Sydney to London Heathrow is projected at approximately 20 hours and 30 minutes block time westbound, with eastbound headwinds potentially pushing the figure higher. Sydney to New York JFK is projected at approximately 19 hours and 30 minutes westbound. Both routings would set new records for scheduled commercial passenger service. Cirium’s ULH-route economic analysis through 2025 and 2026 has consistently characterised the Project Sunrise route case as marginal at high fuel and meaningfully positive at lower fuel curves.
Sydney to Los Angeles has been raised as a potential third A350-1000ULR rotation in carrier discussions, though it is not in the published launch plan. SYD-LAX is currently flown on A380 and 787-9 metal.
The QF1/QF2 via-Singapore service: not retiring
A persistent industry assumption has been that Project Sunrise nonstops would displace the existing QF1/QF2 A380 service via Singapore. The evidence through Q2 2026 points the other direction.
Qantas confirmed in February 2026 that it is nearly doubling Singapore-Sydney A380 frequencies from December 2026, with the QF82 flight from Singapore to Sydney being upgauged to A380 every day except Thursday from December 7, 2026, and the QF81 flight from Sydney to Singapore receiving the same treatment. The move adds significant additional A380 premium-cabin capacity to the kangaroo route ahead of the A350-1000ULR launch - effectively reinforcing the via-Singapore A380 routing in advance of, rather than in preparation for, retirement.

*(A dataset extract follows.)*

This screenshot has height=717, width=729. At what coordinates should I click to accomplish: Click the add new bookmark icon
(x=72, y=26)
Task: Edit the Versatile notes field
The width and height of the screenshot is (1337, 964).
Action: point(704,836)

Industry read: the nonstop SYD-LHR product is an addition to, not a replacement for, the existing one-stop kangaroo-route flagship. Qantas appears to be positioning Project Sunrise as a high-yield premium-capture vehicle running alongside the higher-density A380 product. The QF1 / QF2 numbering and rotation structure should be expected to remain on the A380 routing through at least the early 2028 timeframe.

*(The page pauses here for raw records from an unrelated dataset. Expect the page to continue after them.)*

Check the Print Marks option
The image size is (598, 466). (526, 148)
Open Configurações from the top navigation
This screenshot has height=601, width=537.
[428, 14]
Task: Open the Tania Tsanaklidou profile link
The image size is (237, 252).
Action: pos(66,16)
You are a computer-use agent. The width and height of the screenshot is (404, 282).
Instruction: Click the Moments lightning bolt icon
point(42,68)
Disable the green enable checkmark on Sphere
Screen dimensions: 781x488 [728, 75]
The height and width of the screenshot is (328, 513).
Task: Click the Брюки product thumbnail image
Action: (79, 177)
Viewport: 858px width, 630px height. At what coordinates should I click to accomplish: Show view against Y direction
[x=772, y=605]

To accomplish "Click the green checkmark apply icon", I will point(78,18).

Operational variables for the launch window
Three operational variables will shape the early commercial life of the A350-1000ULR.
Crew rest legislation under CASA - Australia’s civil aviation regulator - is the most binding. The A350-1000ULR includes a dedicated crew rest compartment built specifically to support the 20-plus-hour mission. Qantas has worked CASA through approvals for the ULH operating profile since 2022, with the framework now broadly in place but with operational reporting requirements that will create early-flight visibility.
Jet stream routing variability is the second. Trans-Pacific and trans-Asian jet streams can swing eastbound and westbound block times by 60 to 90 minutes depending on season. The route case has been validated by Airbus and Qantas at average wind conditions; persistent unfavourable winds across multiple operating quarters would compress economics.
Fuel curve sensitivity is the third. The A350-1000ULR’s tankering economics are unusually sensitive to fuel price given the extreme mission length and the premium-heavy payload. The route case has been held as economic at current fuel curves, with sensitivity-stress at higher fuel still defensible at the projected premium-cabin yield.
The April 2027 first delivery is now the gating event. Until the aircraft arrives in Sydney for crew training and route proving, the Project Sunrise commercial story remains forward-looking.